◆ **Task statement**
Here are some entries. Print them exactly as they are.
::::::
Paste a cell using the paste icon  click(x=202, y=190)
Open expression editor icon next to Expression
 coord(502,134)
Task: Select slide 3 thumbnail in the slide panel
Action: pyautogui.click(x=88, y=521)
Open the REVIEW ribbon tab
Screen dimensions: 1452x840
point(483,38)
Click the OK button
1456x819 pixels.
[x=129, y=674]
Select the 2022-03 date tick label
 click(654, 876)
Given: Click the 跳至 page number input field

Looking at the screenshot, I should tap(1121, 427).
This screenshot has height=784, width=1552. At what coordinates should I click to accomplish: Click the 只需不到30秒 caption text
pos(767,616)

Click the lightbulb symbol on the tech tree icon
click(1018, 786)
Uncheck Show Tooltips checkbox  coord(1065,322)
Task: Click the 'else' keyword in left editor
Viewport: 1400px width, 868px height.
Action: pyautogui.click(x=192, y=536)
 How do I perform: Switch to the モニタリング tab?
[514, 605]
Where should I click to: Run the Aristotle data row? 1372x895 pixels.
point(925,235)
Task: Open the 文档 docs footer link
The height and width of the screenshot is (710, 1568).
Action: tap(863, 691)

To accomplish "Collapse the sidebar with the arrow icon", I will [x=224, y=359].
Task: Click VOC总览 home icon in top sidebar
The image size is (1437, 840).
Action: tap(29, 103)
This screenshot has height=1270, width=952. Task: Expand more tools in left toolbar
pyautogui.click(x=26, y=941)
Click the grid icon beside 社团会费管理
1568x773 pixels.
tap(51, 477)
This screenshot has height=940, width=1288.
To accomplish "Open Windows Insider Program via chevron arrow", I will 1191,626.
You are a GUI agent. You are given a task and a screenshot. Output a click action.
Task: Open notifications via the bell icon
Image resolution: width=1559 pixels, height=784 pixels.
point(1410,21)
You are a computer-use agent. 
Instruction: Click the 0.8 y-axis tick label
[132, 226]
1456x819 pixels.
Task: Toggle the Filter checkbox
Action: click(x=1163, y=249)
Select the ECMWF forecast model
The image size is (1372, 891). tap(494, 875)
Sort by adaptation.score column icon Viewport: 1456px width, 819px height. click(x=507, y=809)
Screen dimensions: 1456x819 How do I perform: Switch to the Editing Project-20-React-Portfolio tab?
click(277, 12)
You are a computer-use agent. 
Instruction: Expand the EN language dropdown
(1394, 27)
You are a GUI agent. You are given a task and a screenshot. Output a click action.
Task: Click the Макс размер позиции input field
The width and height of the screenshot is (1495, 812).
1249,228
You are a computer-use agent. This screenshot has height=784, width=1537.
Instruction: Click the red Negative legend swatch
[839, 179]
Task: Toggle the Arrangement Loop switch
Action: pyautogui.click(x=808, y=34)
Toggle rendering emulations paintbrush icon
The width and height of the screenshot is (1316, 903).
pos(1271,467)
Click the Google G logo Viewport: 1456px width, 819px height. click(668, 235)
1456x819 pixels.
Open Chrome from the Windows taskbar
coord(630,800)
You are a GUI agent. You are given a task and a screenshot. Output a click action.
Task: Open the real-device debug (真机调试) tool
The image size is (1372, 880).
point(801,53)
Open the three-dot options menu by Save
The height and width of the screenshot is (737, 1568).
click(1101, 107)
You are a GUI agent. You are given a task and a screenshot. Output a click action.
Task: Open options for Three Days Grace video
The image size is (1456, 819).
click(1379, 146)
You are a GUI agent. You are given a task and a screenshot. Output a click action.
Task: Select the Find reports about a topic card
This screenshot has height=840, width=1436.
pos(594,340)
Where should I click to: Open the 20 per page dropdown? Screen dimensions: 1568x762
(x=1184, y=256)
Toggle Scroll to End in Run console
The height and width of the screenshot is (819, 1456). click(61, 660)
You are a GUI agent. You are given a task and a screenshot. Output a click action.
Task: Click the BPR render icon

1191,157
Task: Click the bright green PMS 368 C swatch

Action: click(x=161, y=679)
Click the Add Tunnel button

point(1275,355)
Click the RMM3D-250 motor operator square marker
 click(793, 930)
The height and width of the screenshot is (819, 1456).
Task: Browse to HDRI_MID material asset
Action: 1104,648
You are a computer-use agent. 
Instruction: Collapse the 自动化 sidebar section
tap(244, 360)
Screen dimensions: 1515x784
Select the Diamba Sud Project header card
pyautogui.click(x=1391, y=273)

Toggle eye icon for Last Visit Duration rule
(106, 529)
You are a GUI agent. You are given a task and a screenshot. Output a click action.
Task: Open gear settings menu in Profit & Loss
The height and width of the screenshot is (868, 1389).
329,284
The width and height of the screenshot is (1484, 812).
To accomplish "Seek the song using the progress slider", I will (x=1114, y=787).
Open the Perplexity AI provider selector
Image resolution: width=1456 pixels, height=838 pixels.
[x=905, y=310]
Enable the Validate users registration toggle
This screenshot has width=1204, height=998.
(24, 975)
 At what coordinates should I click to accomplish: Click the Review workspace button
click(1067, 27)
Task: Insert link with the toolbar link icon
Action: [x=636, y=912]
::::::
◆ **Task result**
Paste a cell using the paste icon  click(x=202, y=190)
Open expression editor icon next to Expression
 coord(502,134)
Task: Select slide 3 thumbnail in the slide panel
Action: pyautogui.click(x=88, y=521)
Open the REVIEW ribbon tab
Screen dimensions: 1452x840
point(483,38)
Click the OK button
1456x819 pixels.
[x=129, y=674]
Select the 2022-03 date tick label
 click(654, 876)
Given: Click the 跳至 page number input field

Looking at the screenshot, I should tap(1121, 427).
This screenshot has height=784, width=1552. At what coordinates should I click to accomplish: Click the 只需不到30秒 caption text
pos(767,616)

Click the lightbulb symbol on the tech tree icon
click(1018, 786)
Uncheck Show Tooltips checkbox  coord(1065,322)
Task: Click the 'else' keyword in left editor
Viewport: 1400px width, 868px height.
Action: pyautogui.click(x=192, y=536)
 How do I perform: Switch to the モニタリング tab?
[514, 605]
Where should I click to: Run the Aristotle data row? 1372x895 pixels.
point(925,235)
Task: Open the 文档 docs footer link
The height and width of the screenshot is (710, 1568).
Action: tap(863, 691)

To accomplish "Collapse the sidebar with the arrow icon", I will [x=224, y=359].
Task: Click VOC总览 home icon in top sidebar
The image size is (1437, 840).
Action: tap(29, 103)
This screenshot has height=1270, width=952. Task: Expand more tools in left toolbar
pyautogui.click(x=26, y=941)
Click the grid icon beside 社团会费管理
1568x773 pixels.
tap(51, 477)
This screenshot has height=940, width=1288.
To accomplish "Open Windows Insider Program via chevron arrow", I will 1191,626.
You are a GUI agent. You are given a task and a screenshot. Output a click action.
Task: Open notifications via the bell icon
Image resolution: width=1559 pixels, height=784 pixels.
point(1410,21)
You are a computer-use agent. 
Instruction: Click the 0.8 y-axis tick label
[132, 226]
1456x819 pixels.
Task: Toggle the Filter checkbox
Action: click(x=1163, y=249)
Select the ECMWF forecast model
The image size is (1372, 891). tap(494, 875)
Sort by adaptation.score column icon Viewport: 1456px width, 819px height. click(x=507, y=809)
Screen dimensions: 1456x819 How do I perform: Switch to the Editing Project-20-React-Portfolio tab?
click(277, 12)
You are a computer-use agent. 
Instruction: Expand the EN language dropdown
(1394, 27)
You are a GUI agent. You are given a task and a screenshot. Output a click action.
Task: Click the Макс размер позиции input field
The width and height of the screenshot is (1495, 812).
1249,228
You are a computer-use agent. This screenshot has height=784, width=1537.
Instruction: Click the red Negative legend swatch
[839, 179]
Task: Toggle the Arrangement Loop switch
Action: pyautogui.click(x=808, y=34)
Toggle rendering emulations paintbrush icon
The width and height of the screenshot is (1316, 903).
pos(1271,467)
Click the Google G logo Viewport: 1456px width, 819px height. click(668, 235)
1456x819 pixels.
Open Chrome from the Windows taskbar
coord(630,800)
You are a GUI agent. You are given a task and a screenshot. Output a click action.
Task: Open the real-device debug (真机调试) tool
The image size is (1372, 880).
point(801,53)
Open the three-dot options menu by Save
The height and width of the screenshot is (737, 1568).
click(1101, 107)
You are a GUI agent. You are given a task and a screenshot. Output a click action.
Task: Open options for Three Days Grace video
The image size is (1456, 819).
click(1379, 146)
You are a GUI agent. You are given a task and a screenshot. Output a click action.
Task: Select the Find reports about a topic card
This screenshot has height=840, width=1436.
pos(594,340)
Where should I click to: Open the 20 per page dropdown? Screen dimensions: 1568x762
(x=1184, y=256)
Toggle Scroll to End in Run console
The height and width of the screenshot is (819, 1456). click(61, 660)
You are a GUI agent. You are given a task and a screenshot. Output a click action.
Task: Click the BPR render icon

1191,157
Task: Click the bright green PMS 368 C swatch

Action: click(x=161, y=679)
Click the Add Tunnel button

point(1275,355)
Click the RMM3D-250 motor operator square marker
 click(793, 930)
The height and width of the screenshot is (819, 1456).
Task: Browse to HDRI_MID material asset
Action: 1104,648
You are a computer-use agent. 
Instruction: Collapse the 自动化 sidebar section
tap(244, 360)
Screen dimensions: 1515x784
Select the Diamba Sud Project header card
pyautogui.click(x=1391, y=273)

Toggle eye icon for Last Visit Duration rule
(106, 529)
You are a GUI agent. You are given a task and a screenshot. Output a click action.
Task: Open gear settings menu in Profit & Loss
The height and width of the screenshot is (868, 1389).
329,284
The width and height of the screenshot is (1484, 812).
To accomplish "Seek the song using the progress slider", I will (x=1114, y=787).
Open the Perplexity AI provider selector
Image resolution: width=1456 pixels, height=838 pixels.
[x=905, y=310]
Enable the Validate users registration toggle
This screenshot has width=1204, height=998.
(24, 975)
 At what coordinates should I click to accomplish: Click the Review workspace button
click(1067, 27)
Task: Insert link with the toolbar link icon
Action: [x=636, y=912]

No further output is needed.